Aksa sangat-sangat tidak habis pikir kalau dirinya harus bertemu dengan ayahnya Pitaloka. Sekarang Aksa merasakan perasaan bingung, cemas, takut, dan bimbang menjadi satu. Membuat otaknya tidak bisa berpikir jernih dan terus memikirkan apa yang akan terjadi saat ia bertemu dengan ayahnya Pitaloka.
*****
Sekarang Aksa berada di sebuah cafe. Ia di cafe ini bukan dalam rangka bertemu dengan ayahnya Pitaloka, melainkan dalam rangka melarikan diri. Ia akan menggunakan alasan ketiduran di cafe agar ia tidak perlu menemui orang itu. Sebuah alasan yang masuk akal, tetapi juga akan mengundang masalah.
Aksa masih fokus membaca buku novel. Matanya tertuju pada kalimat-kalimat yang sedang ia baca. Sesekali ia juga tersenyum saat membaca adegan lucu.

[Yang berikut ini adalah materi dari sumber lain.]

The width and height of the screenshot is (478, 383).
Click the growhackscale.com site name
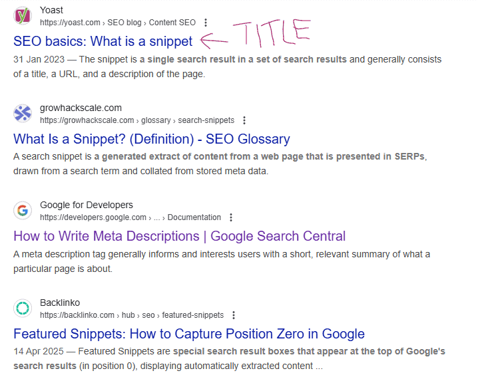[x=81, y=108]
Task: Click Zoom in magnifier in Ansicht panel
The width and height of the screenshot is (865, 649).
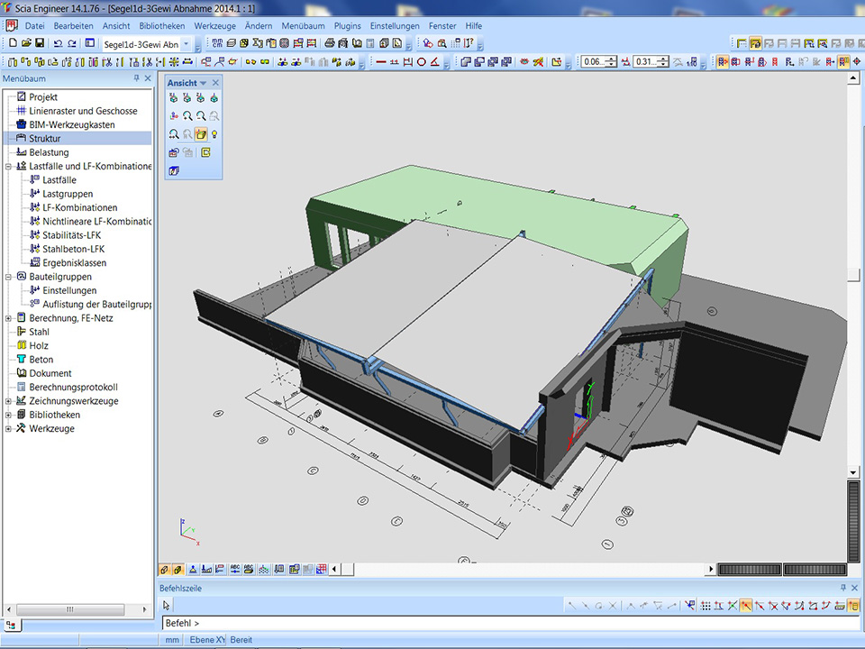Action: point(187,116)
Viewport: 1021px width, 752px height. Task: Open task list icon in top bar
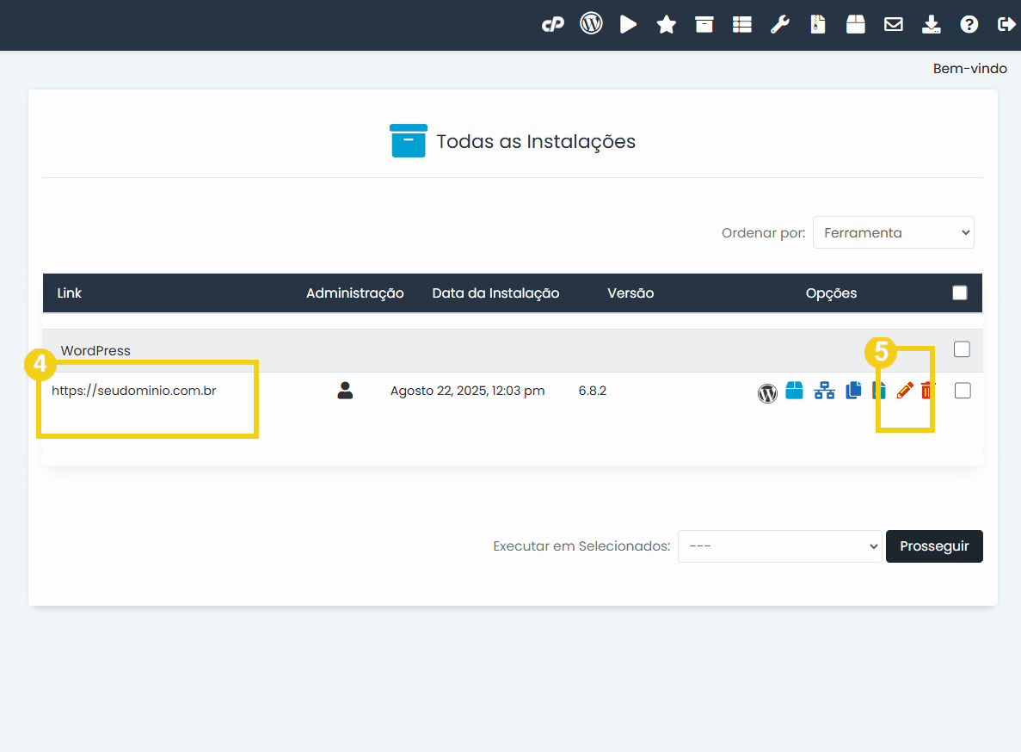click(x=742, y=25)
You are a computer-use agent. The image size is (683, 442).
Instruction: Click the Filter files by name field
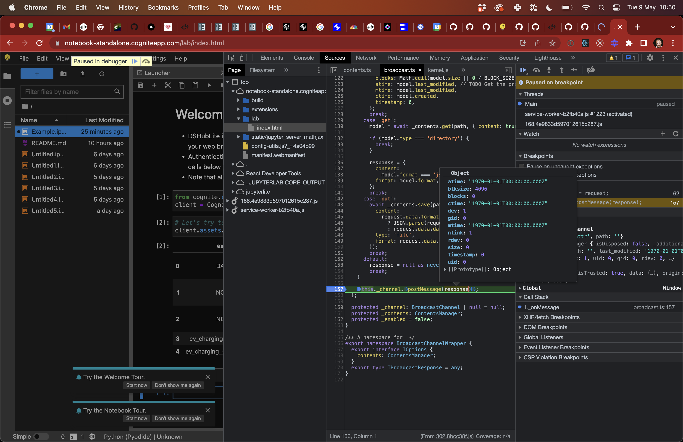click(69, 92)
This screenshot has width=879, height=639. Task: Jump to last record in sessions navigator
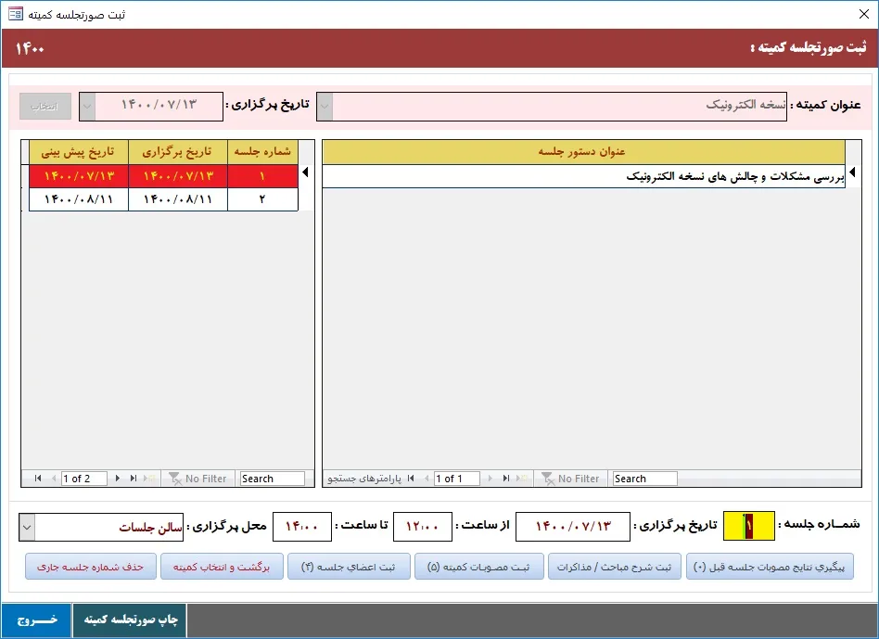click(134, 479)
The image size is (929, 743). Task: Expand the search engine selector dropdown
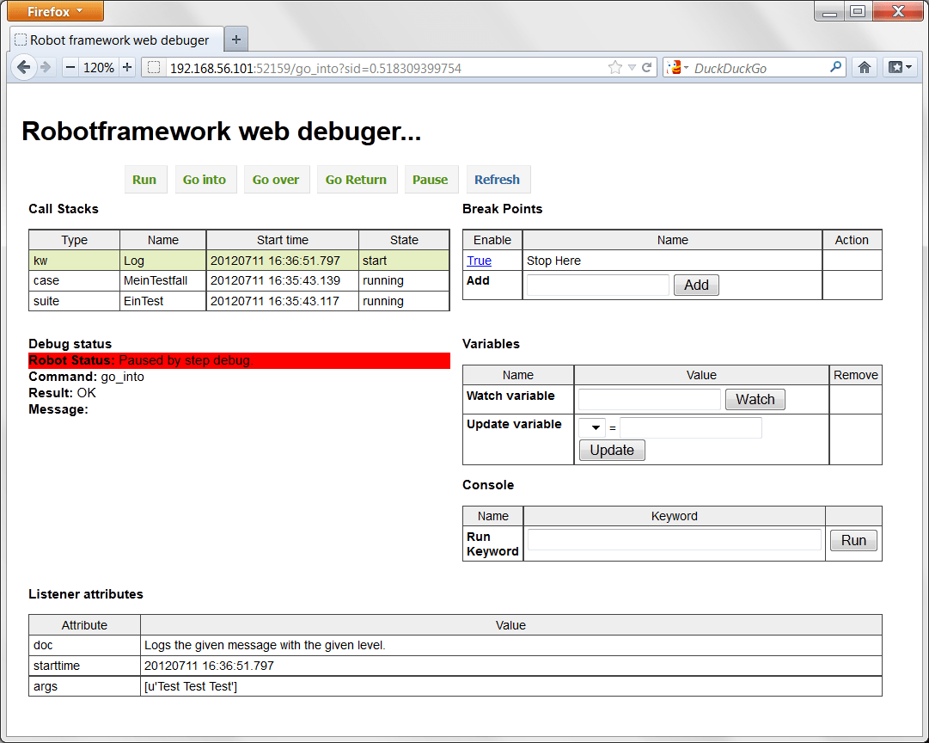[678, 68]
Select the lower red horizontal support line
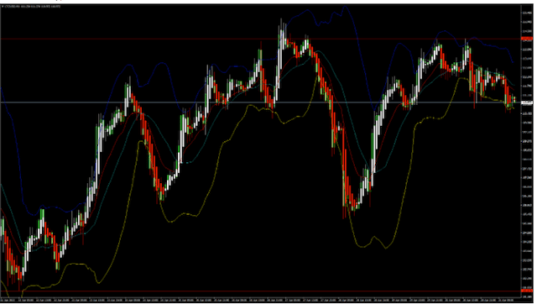Viewport: 537px width, 304px height. pos(260,291)
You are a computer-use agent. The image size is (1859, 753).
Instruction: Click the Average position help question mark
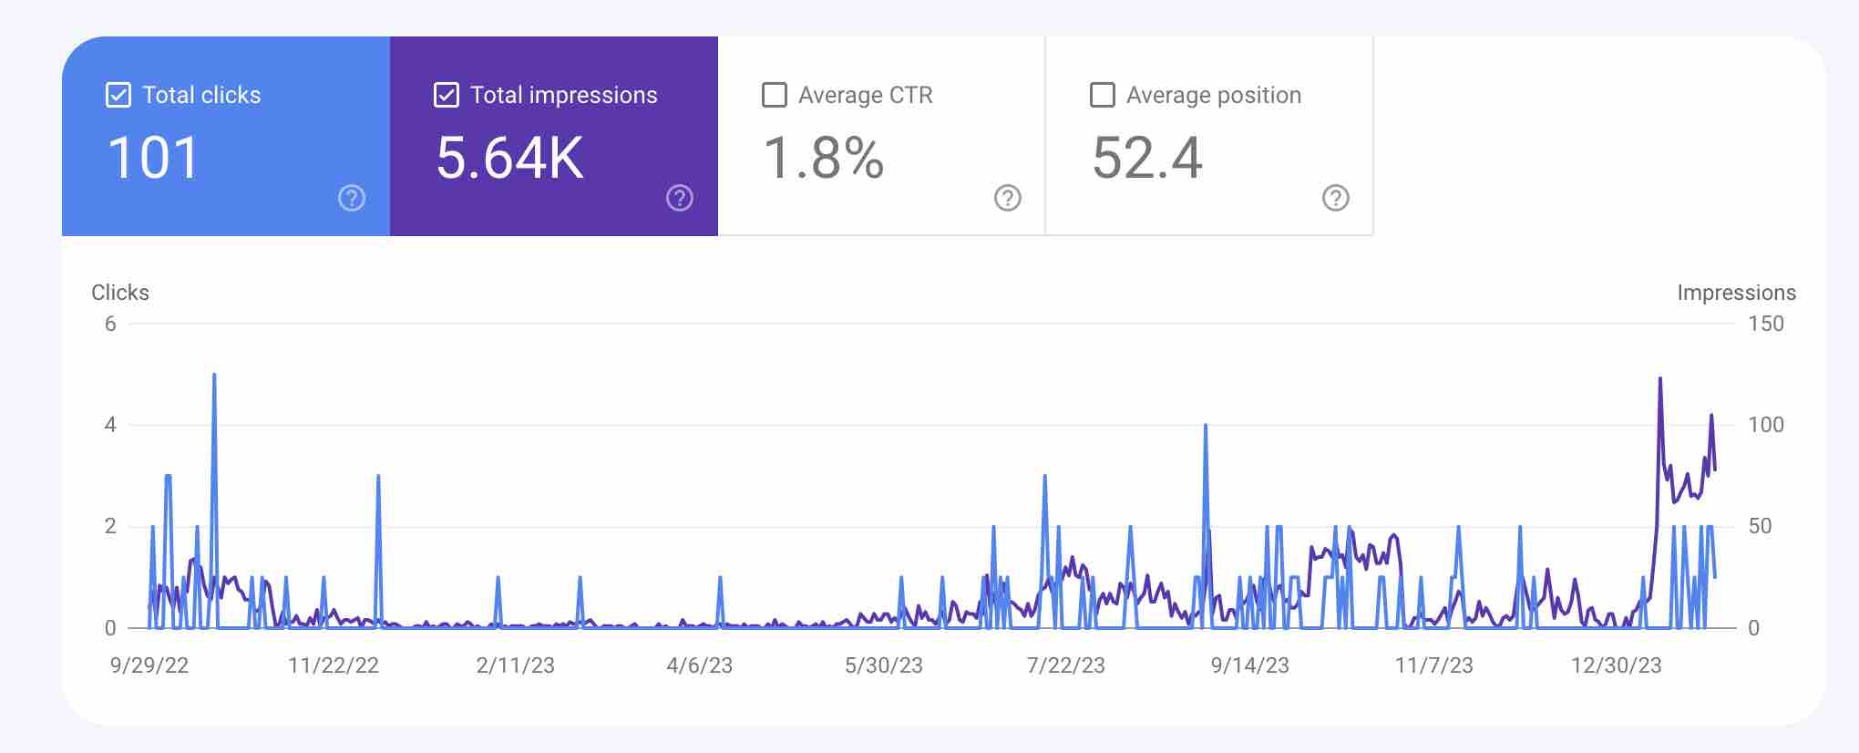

Tiba-tiba konsentrasi hancur saat ia merasakan ada seseorang yang duduk di kursi depannya. Seingatnya ia tidak memberitahu siapapun kalau dirinya ada berada di cafe ini. Perlahan ia mulai mengalihkan pandangannya, yang tadi selalu memandang novel sekarang memandang orang yang duduk di kursi depannya.
Semua usahanya sia-sia saat menyadari kalau orang yang duduk di depannya adalah ayahnya Pitaloka berada di hadapannya. Ia tidak menyangka kalau ia akan bertemu dengan orang itu sekarang. Padahal ia sudah repot-repot pergi ke cafe agar bisa menghindari orang tersebut.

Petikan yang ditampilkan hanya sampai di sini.